Lance Armstrong is familiar with climbing steep hills – but this time, the uphill battle is not in his control: how the public and the professional cycling community will react to his reported admission of doping in an interview with Oprah Winfrey Monday.
Experts have said the alleged confession is likely an attempt at getting back into the competitive cycling world. Armstrong’s former teammate and Northern California native, Levi Leipheimer, admitted to doping last year. His six-month ban is set to end in March.
But Bob Hammer has a personal take. The Danville father of two survived two bouts of testicular cancer, undergoing 26 rounds of chemotherapy in 2000 going into 2001. He credits Armstrong and the Lance Armstrong Foundation (LAF) for helping to pull him through one of the toughest times of his life, in addition to the steadfast support of his wife and daughter.
The Hammers went on to create the “Have a Ball Foundation,” which holds golf tournaments in Sunnyvale and Danville each year. They said the foundation to date has raised $1.3 million since 2005, with almost one-third of it going to Livestrong. However, when doping allegations strengthened, the Hammers said they saw the writing on the wall and began to shift more of their attention to local organizations, a move they had already started to make.
In fact, after meeting Armstrong several times, the Hammers admit that he was all “celebrity.” Bob Hammer compared Armstrong to Barry Bonds, both with the reputation for not only doping, but not being quite personable. “Lance Armstrong and Barry Bonds, they got the hand that’s dealt because people were not going to give up on them after how they treated people over the years.”

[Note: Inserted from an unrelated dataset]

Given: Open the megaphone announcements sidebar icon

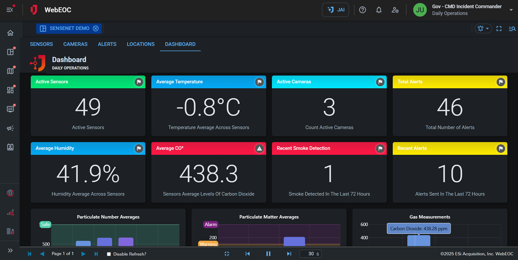Looking at the screenshot, I should point(10,128).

Still, they insist that the foundation will always donate to Livestrong for all that it and its people have done for them. And despite Armstrong allegedly confessing to doping, the Hammers are steadfast in their support of his work. They say these are two completely different issues: the athlete disappointed, but the cancer community hero has made an indelible mark.
“He inspired Bob during chemotherapy. Nothing is scarier than being told you’ve got a very small percentage of making it and reading Lance’s book – thanks to a friend providing it during his chemo treatments – really, really helped him a lot,” said Kim. “Point blank he was a big inspiration, which thrilled us to no end because it made him fight for his life, and he won.”
Kim added, “Shame on Lance, but in the same breath, congrats to him for his fight with cancer. It’s thanks to that that we are where we are now.”
And that’s not even the biggest reason for the Hammers’ gratitude.
It was back in 2001 when the Hammers met Armstrong – who had his oncologist with him. He told Hammer not to undergo the surgery that was just 48 hours away, a surgery encouraged by some Stanford doctors. “The surgery was going to make it so there’d be no more kids. You could be paralyzed,” recalled Kim Hammer, Bob’s wife. “It was all bad news so with not having surgery, we got pregnant.”
“There are moments in our life where you’re reminded of what you have and how it got there, and that’ll never go away.”